‘They’re so happy to be here’: Indianapolis students return to full-time in-person learning

Students walk through the hallway in a high school, all wearing masks due to COVID protocols.
Students returned to five days a week in person at Ben Davis High School last week. (Aaricka Washington / Chalkbeat)

Nelson Aleman-Moreno, a senior at Ben Davis High School, is exhausted. For the first time in more than a year, he and thousands of other Indianapolis high schoolers have just completed a full week of in-person school. 

It’s been a readjustment. During virtual school, he could turn his computer camera off. Now he’s got to be present and attentive. 

It’s a worthwhile tradeoff, Aleman-Moreno said. “Now I have the connection with teachers to ask questions,” he said, and he receives emotional support from them to actually get stuff done. 

Ben Davis High School senior Nelson Aleman-Moreno works on a school assignment in Sarah Shannon’s math class on April 9, 2021. (Aaricka Washington / Chalkbeat)

Ben Davis teachers are hoping to capitalize on that enthusiasm and motivation as the school opened to all students five days a week last week. About 80% of the school’s approximately 2,900 students have returned to classrooms, while 20% are learning virtually.  

On April 5, thousands of middle and high schoolers from districts including Indianapolis Public Schools, Wayne Township, and Lawrence Township transitioned from two days a week in person to five after health officials loosened social distancing restrictions amid decreasing COVID positivity rates

By the week’s end, Ben Davis High School students and staff had experienced a range of emotions, namely exhaustion, excitement, and anxiety. Beyond the required masks, health questions, and social distancing, the hallways were filled with an old, familiar buzz. 

Teachers are trying to strike a balance between rushing to make up for weeks and months of lost learning and easing students back into old routines. On Friday, students in Shannon Singleton’s government class sat three feet apart in rows to watch “The West Wing’’ and work on previous assignments. 

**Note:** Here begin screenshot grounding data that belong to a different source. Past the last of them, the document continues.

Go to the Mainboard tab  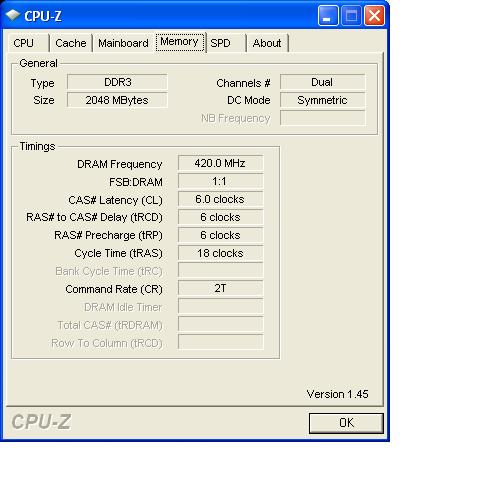click(x=123, y=43)
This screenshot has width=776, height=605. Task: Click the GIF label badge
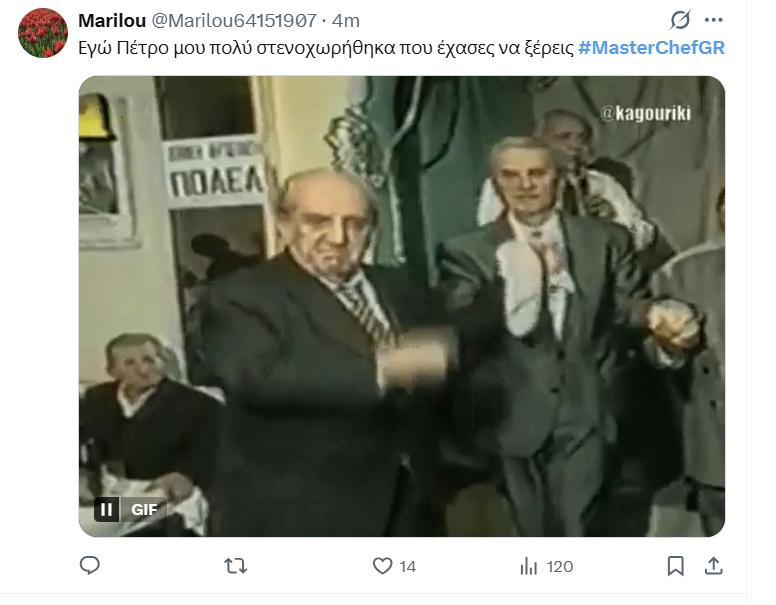[144, 509]
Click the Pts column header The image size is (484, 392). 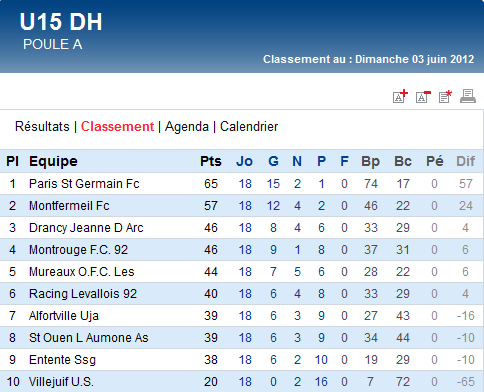tap(211, 161)
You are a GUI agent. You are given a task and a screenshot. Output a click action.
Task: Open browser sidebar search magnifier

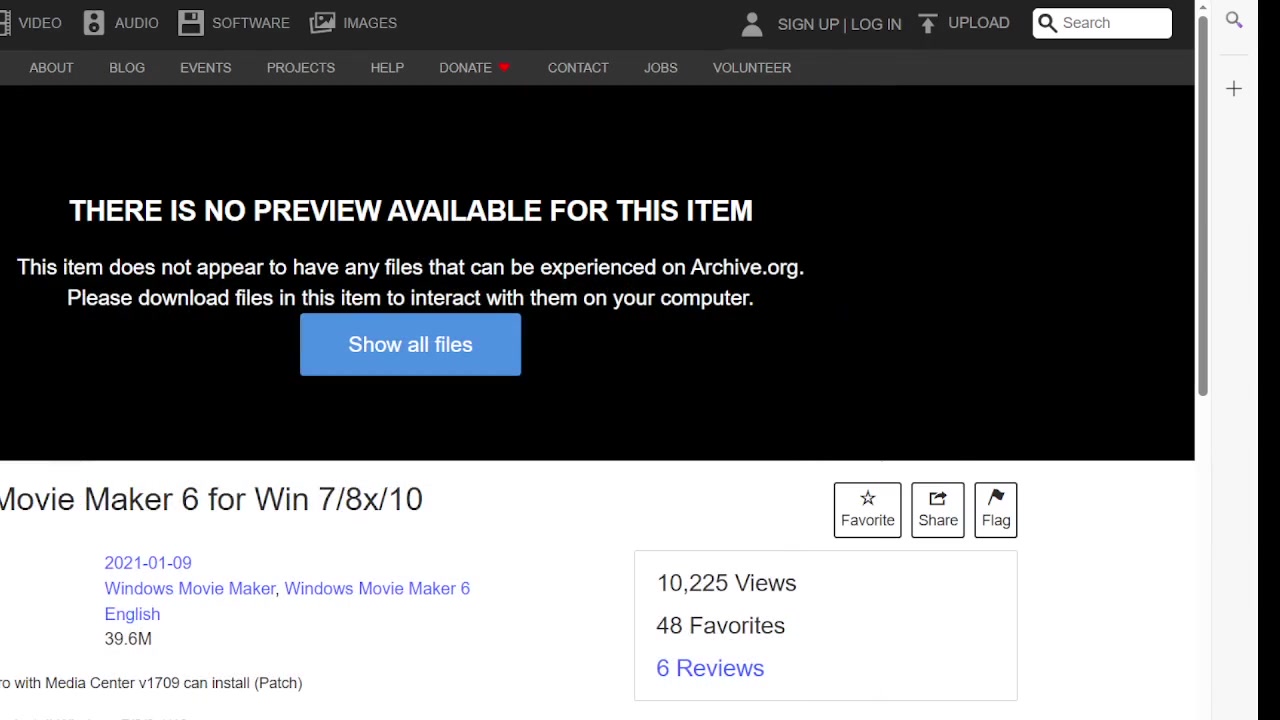(x=1234, y=20)

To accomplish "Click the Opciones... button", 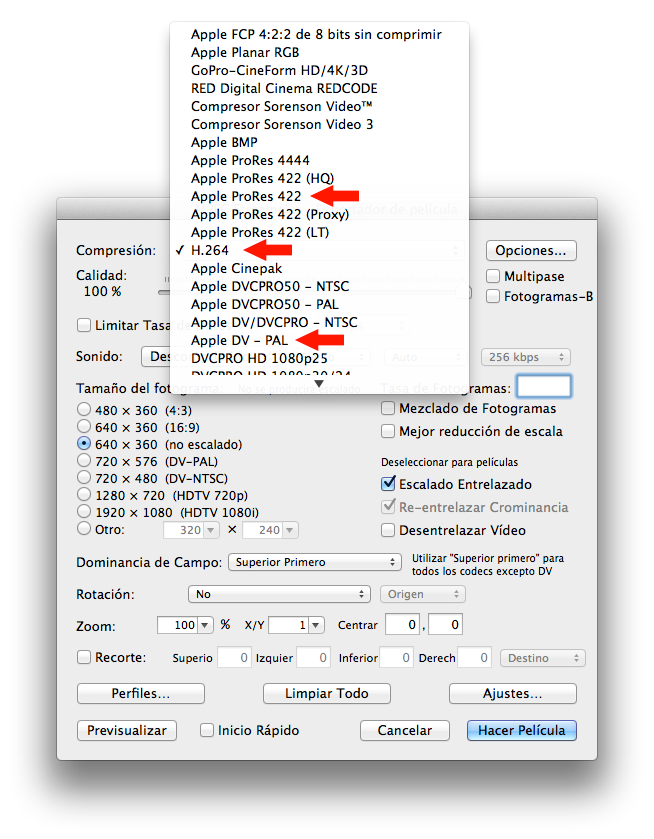I will tap(531, 250).
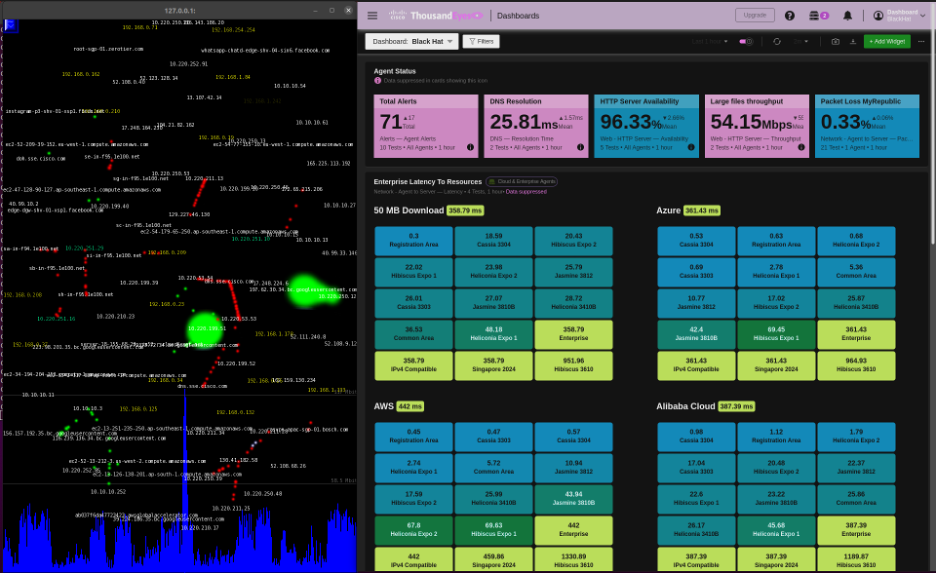Toggle the purple switch in dashboard toolbar
Viewport: 936px width, 574px height.
click(x=745, y=41)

“I’m trying not to overwhelm them with more work,” Singleton said. “They’re all seniors in my class. I want them to finish strong.” 

Singleton has enjoyed having more robust discussions and planning more enriching activities for in-person learning. 

The students have responded positively. “In the beginning of class today, I almost had to tell them to stop talking, which I don’t think I’ve had to say all year. They’re so happy to be here,” Singleton said. 

She’s had to give up her more relaxed Fridays, which she spent during online learning building lessons and grading work. Now, she says, it’s “go, go, go” for the social studies department head who wasn’t able to clear her to-do list by the end of the day.

Math teacher Sarah Shannon has been so excited to see her students again. 

“This week has been the happiest I’ve been in a year,” she said. “It’s not the same energy during the hybrid. They were a lot quieter; they even tended to ask fewer questions. So having them all back now, I’ve noticed that they’re more and more talkative, and they’re talking more to each other.” 

Math teacher Sarah Shannon helps one of her senior students on an assignment at Ben Davis High School in Indianapolis on April 9, 2021. (Aaricka Washington / Chalkbeat)

Emotionally, she feels better. But out of 20 students in her sixth-period class, two are quarantined, and she worries about eight students who did not show up Friday. 

In the hallways, teachers monitor the crowd to make sure that students chatting up their friends don’t linger too long. 

Aleman-Moreno feels anxious over the risk of falling sick, but is relieved to leave behind hybrid learning, where he sat in classrooms part of the week and learned at home the rest. The arrangement and pace of it made his AP classes challenging. The teachers, he said, “can’t really stop to process things, so they have to move on.” And he found himself prioritizing a job over school and fell behind. 

The demands of having to show up at school has prompted senior Jada Winston to scale down her hours working at Old Navy and the YMCA. During virtual and hybrid learning she could work and keep up with school, but didn’t really feel like she was learning. Now she wants to stay on top of assignments so that she can graduate. 

“I feel like it’s pointless because we came back so late,” Winston said. “I’m motivated to finish, but I feel like I could just do everything online.”

As the Ben Davis High School students hustle to finish their last two months of the school year, they’ll need to stay excited and enthusiastic to perform well while  pandemic precautions continue. Students still can’t work in close groups and can only have brief hallway chats with their friends. 

Singleton said she feels hopeful. “I’m encouraged that we’re almost through and normalcy is returning soon or we will someday. I felt for a long time it was so far off, so I’m very encouraged.”

Correction: April 13, 2021: Photo captions previously incorrectly stated that this was the first week back since the pandemic started for Indianapolis Public Schools. This was the first week of full-time in-person instruction. IPS and other districts, including Wayne Township, had been on a hybrid schedule with students in classrooms two days a week.